### The input
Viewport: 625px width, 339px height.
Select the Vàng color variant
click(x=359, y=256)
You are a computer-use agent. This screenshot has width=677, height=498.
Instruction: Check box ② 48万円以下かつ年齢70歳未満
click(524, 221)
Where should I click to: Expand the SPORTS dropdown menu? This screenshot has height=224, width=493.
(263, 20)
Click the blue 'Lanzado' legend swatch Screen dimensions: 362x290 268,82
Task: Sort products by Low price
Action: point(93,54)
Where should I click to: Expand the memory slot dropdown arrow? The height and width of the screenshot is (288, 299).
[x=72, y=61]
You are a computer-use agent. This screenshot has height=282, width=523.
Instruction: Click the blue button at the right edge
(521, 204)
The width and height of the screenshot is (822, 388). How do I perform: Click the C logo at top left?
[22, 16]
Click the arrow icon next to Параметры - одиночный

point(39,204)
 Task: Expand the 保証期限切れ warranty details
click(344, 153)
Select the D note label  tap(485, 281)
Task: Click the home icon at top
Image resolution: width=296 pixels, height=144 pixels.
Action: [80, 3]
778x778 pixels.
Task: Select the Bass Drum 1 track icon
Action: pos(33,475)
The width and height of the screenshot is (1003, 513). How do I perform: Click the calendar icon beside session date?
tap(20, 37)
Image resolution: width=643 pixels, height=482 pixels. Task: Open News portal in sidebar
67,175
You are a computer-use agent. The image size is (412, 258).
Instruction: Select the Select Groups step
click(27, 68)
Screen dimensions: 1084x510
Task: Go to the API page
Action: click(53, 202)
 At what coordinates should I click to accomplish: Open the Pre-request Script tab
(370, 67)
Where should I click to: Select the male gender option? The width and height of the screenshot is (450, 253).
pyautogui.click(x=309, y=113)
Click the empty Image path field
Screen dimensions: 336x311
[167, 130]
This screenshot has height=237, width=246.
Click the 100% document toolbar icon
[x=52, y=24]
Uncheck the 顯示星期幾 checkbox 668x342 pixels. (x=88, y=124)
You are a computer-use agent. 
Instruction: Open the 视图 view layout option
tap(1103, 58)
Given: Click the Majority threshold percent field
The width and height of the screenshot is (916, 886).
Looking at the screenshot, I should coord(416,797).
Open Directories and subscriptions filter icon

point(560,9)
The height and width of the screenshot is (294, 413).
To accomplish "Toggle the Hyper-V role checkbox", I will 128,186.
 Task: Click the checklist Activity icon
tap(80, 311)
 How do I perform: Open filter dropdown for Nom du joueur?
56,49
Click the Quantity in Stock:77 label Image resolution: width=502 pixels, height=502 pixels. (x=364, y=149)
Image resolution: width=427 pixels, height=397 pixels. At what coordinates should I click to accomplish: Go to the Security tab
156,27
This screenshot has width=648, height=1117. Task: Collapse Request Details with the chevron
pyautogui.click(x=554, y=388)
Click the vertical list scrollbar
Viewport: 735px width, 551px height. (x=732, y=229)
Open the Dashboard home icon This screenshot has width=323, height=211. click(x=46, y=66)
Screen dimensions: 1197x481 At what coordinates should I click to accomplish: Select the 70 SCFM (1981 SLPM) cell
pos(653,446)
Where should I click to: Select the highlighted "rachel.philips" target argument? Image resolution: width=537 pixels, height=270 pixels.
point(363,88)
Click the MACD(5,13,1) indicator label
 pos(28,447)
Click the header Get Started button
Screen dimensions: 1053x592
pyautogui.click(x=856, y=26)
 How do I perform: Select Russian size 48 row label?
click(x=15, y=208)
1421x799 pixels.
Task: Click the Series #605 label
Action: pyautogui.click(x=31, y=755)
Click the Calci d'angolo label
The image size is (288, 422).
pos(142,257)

### Directions for this task
Scan the records for the word "computer", and copy each line where it is found.

### Written reply
You are a computer-use agent. This screenshot has width=677, height=498.
You are a computer-use agent. This screenshot has height=282, width=523.
You are a computer-use agent. The image size is (412, 258).
You are a computer-use agent. 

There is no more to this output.